Passo mais tempo aqui na cidade. Vou lá às vezes, quando tenho tempo. Já não conduzo; a deslocação é mais difícil. Mas, então, veio a filoxera, e essa família, que tem várias quintas no Douro, fugiu para o Brasil, para Lisboa, para qualquer outra parte. Ficaram poucos, muito poucos. Portanto, é uma família dos vinhos do Douro. O Douro é uma região privilegiada. Tudo o que sai do Douro é de uma qualidade extraordinária. Seja as frutas - não é só o vinho -, seja os legumes, tudo, é um sabor macio, agradável. O Douro é uma terra privilegiada.

Foi atleta, piloto de automóveis, chegou a trabalhar como actor e até na produção agrícola. Se não fosse realizador de cinema, alguma vez pensou naquilo que poderia ter sido?

O que poderia ter sido? Bom, eu ponho de parte ser um grande malandro, isso não seria! (sorri e acaba por rir-se) O resto podia ser tudo, qualquer coisa, sabe-se lá! O destino é que marca a conduta de cada indivíduo. Somos predestinados. E ninguém resiste ao seu destino. Ou dá para o bem, ou dá para o mal.

Alguma das pessoas que já partiram ao longo da sua vida lhe faz mais falta? Tem saudades de alguém em especial?

Muitas! Muita, muita saudade. Uma melancolia enorme por perder todas as pessoas de família, todos esses meus amigos que me ajudavam imenso e tudo mais. E agora desapareceram. Não tenho assim um amigo...

Não pode ter um amigo da sua idade!

Um da minha idade, que tivesse vivido a minha juventude e a quem eu pudesse dizer: "Ó pá, tu lembras-te daquilo que se passou?" Não há. Isso, não há. Sinto uma melancolia profunda.

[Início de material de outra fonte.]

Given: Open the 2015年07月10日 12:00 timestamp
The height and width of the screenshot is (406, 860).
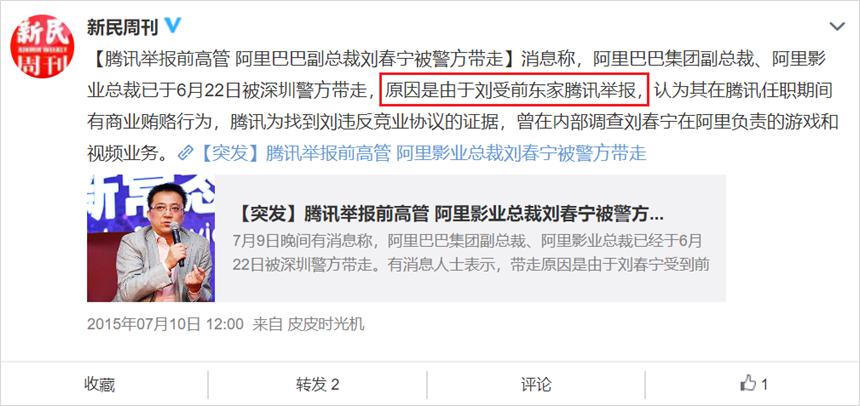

É muitas vezes interpelado por outras pessoas na rua?

Sou. Muito. Agora, muito.

O que lhe dizem?

Gostam de me interpelar, vêem-me assim... vou-lhe dizer... jovem! Vêem-me jovem e dizem-me "Prazer em vê-lo, tenho uma admiração por si enorme!", "Então que filmes viu?", "Eu não vi nenhum, vi-o na televisão..." (risos). De maneira que é isto, é muito difícil um artista chegar pelo seu trabalho a ser verdadeiramente propaganda. E estou a ler um livro, que é A Loucura do Doido, que diz que hoje vive-se muito do reclame, da propaganda. Tudo é o reclame, fazem reclame para tudo. O artista não tem de fazer reclame, basta a sua obra, ela impõe--se ou não se impõe, passa ou não passa. Muitas vezes não é compreendida no seu tempo, vem a ser compreendida mais tarde, outras vezes é compreendida no seu tempo, o que dá grande satisfação aos homens. Mas fico muito contente que alguém me veja e "Ah, eu queria dar-lhe um beijinho!" Uma rapariga, não é? Quando eu tinha 20 anos, as raparigas não me queriam dar beijinhos!

Sente-se completamente realizado com a sua carreira, com a sua obra, com os filmes que fez?

Não me sinto realizado! Estou a tentar realizar-me neste curto espaço que me resta.